CBN Governor Godwin Emefiele yesterday defended the foreign exchange policies instituted by his regime. The apex bank, had in June 2015 issued a circular banning 41 goods and services that were hitherto imported, from accessing the official foreign exchange market.
We are delighted we put forex restriction on 41 items. We were castigated and I was reading in the Economist magazine that what we did was to just move around the home and pick items including toothpicks. I think it is important to know what we are doing. Today, companies that require starch and glucose for their pharmaceuticals and formulations patronise Nigerians. This has created jobs for us.
Emefiele made the remarks while receiving the Best of Africa achievement award conferred on him by Forbes Magazine in Washington DC.

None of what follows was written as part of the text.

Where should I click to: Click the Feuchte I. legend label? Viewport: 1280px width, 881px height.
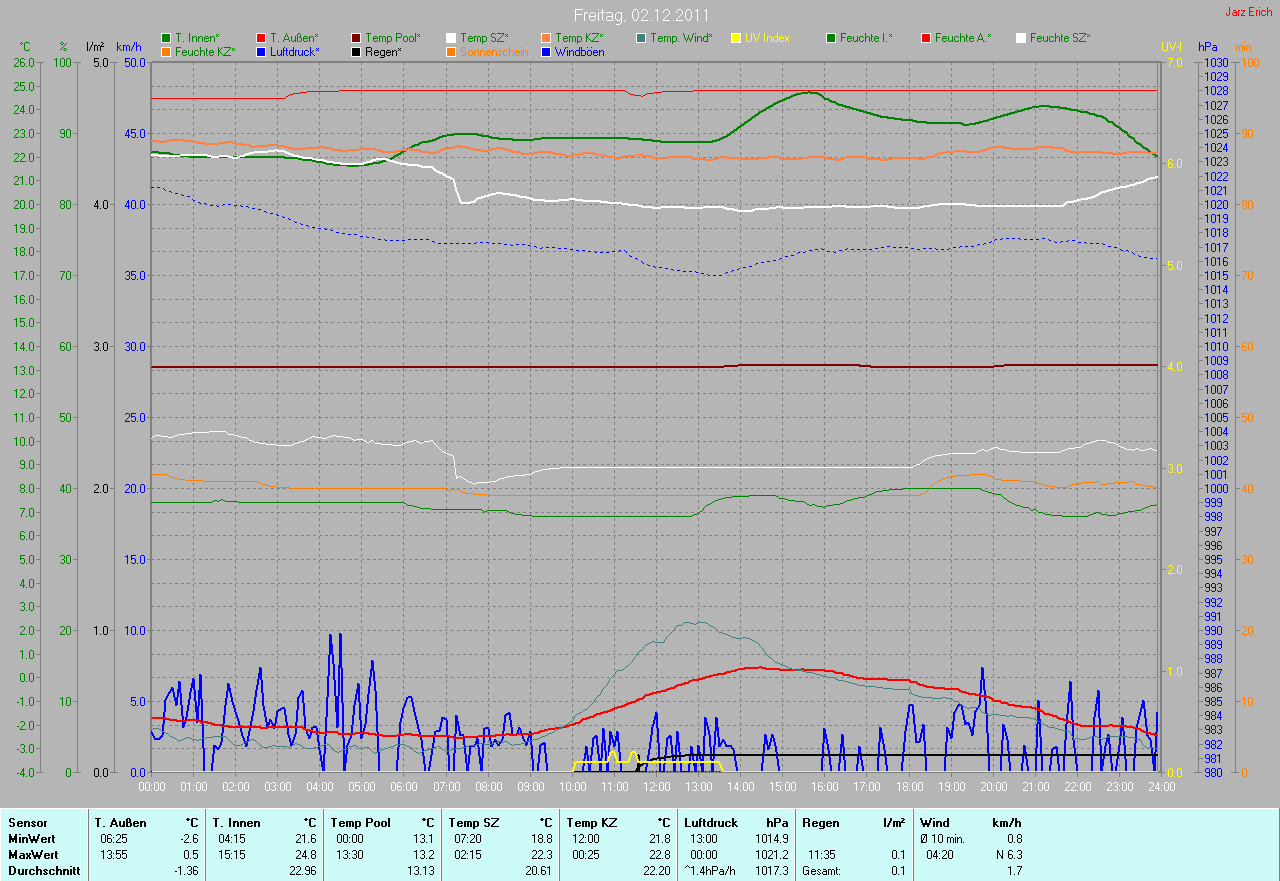coord(866,38)
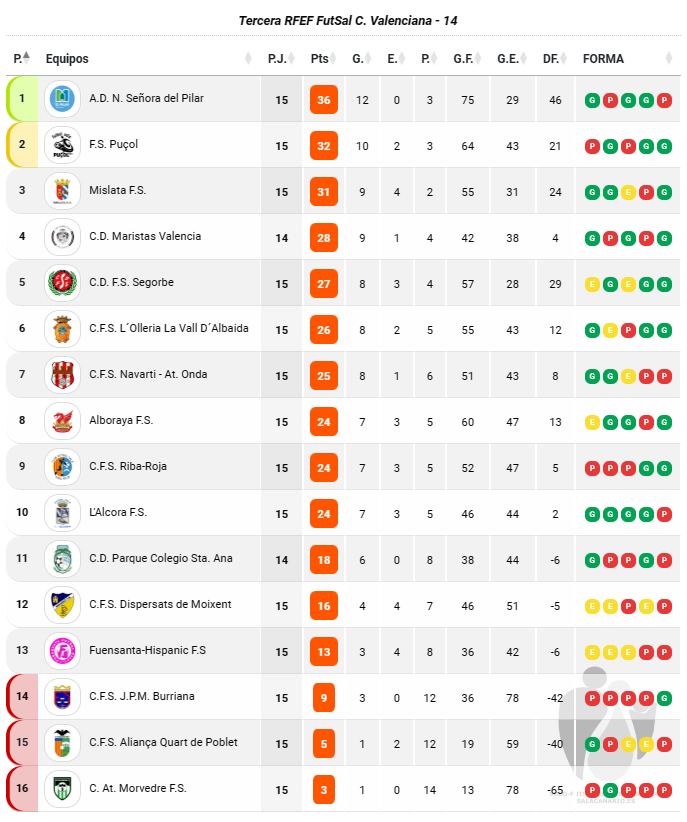Open the C.F.S. L´Olleria La Vall D´Albaida link

(168, 329)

The policies have had mixed success
While the CBN policies have profited some sub-sectors in the agricultural space such as oil palm production, rice production has had mixed success. Nigeria is producing more rice than ever, but domestic rice continues to be more expensive than imported rice. This has led to an increase in smuggling of rice through the nation’s porous land borders. What happens when the apex bank pulls the plug on cheap finance?

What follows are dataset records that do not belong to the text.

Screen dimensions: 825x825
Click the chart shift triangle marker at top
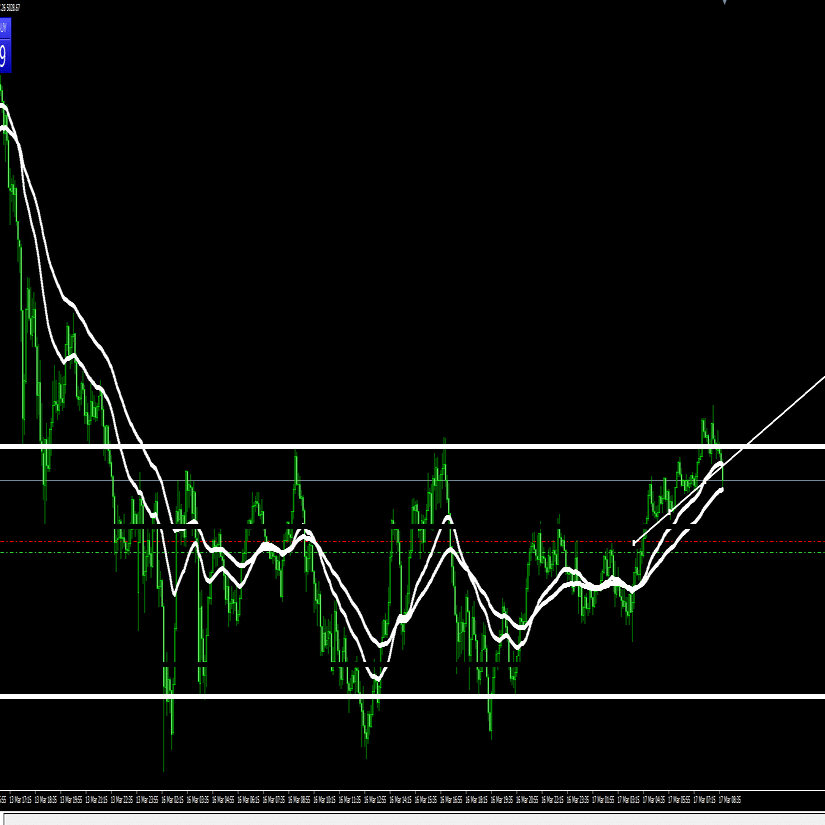coord(725,2)
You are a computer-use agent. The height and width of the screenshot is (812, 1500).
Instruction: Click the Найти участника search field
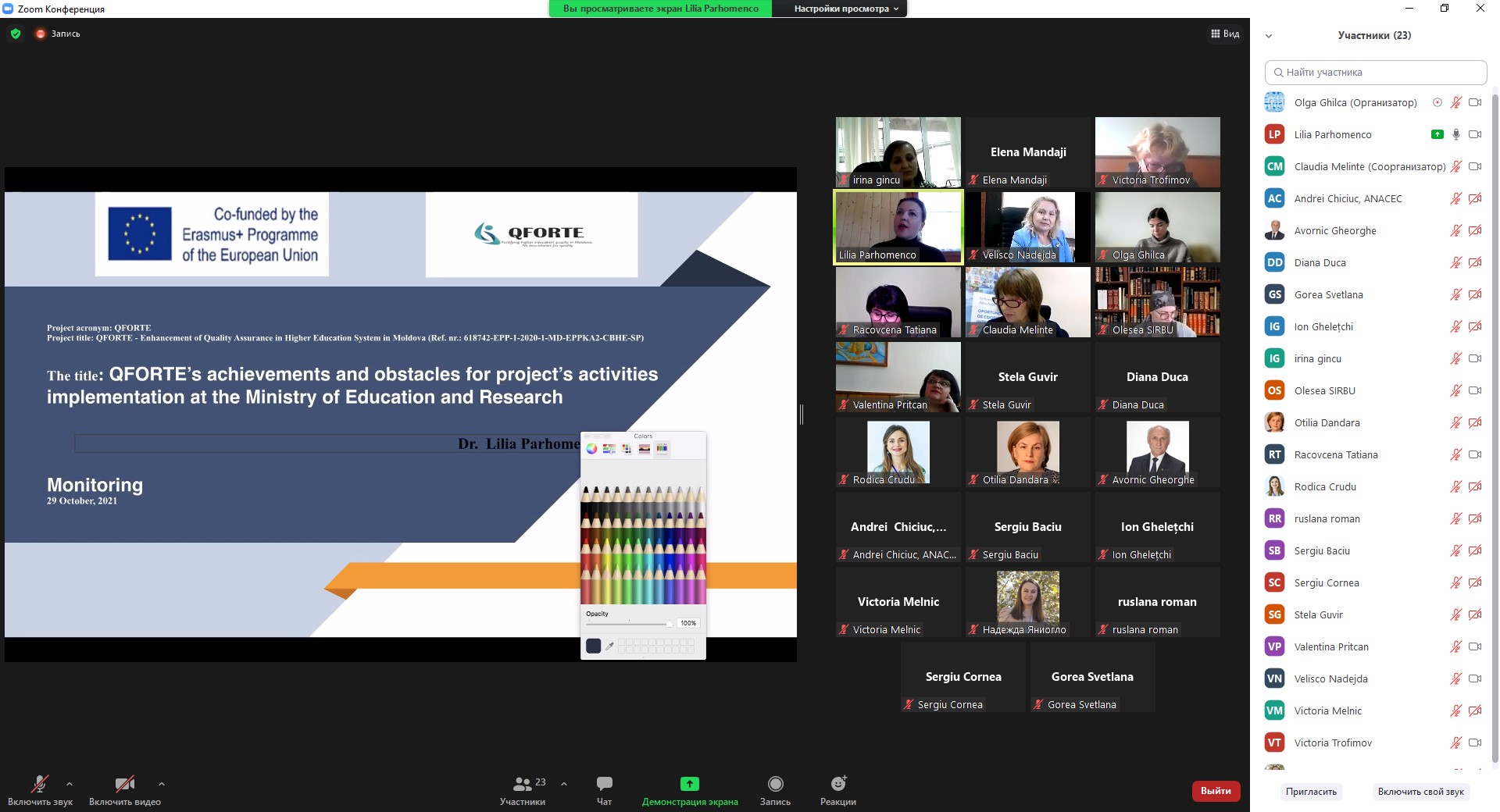pos(1375,72)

Enhanced finance is thus not the only factor necessary for successful industrialization. Nigerian businesses still struggle with infrastructural challenges, which make goods and services produced in the country more expensive than those imported.
The CBN in some ways is punching above its weight, due to the failure of the government’s fiscal policy. Recurrent expenditure still takes a greater chunk of the budget, and capital expenditure is being rolled forward to next year. Oil still remains a key driver of the Nigerian economy, and the slim recovery from recession was majorly due to a recovery in oil production and crude oil prices. Despite the much touted FX reforms, unemployment has crept to an all time high, showing the reforms have had a minute impact on the larger economy as a whole.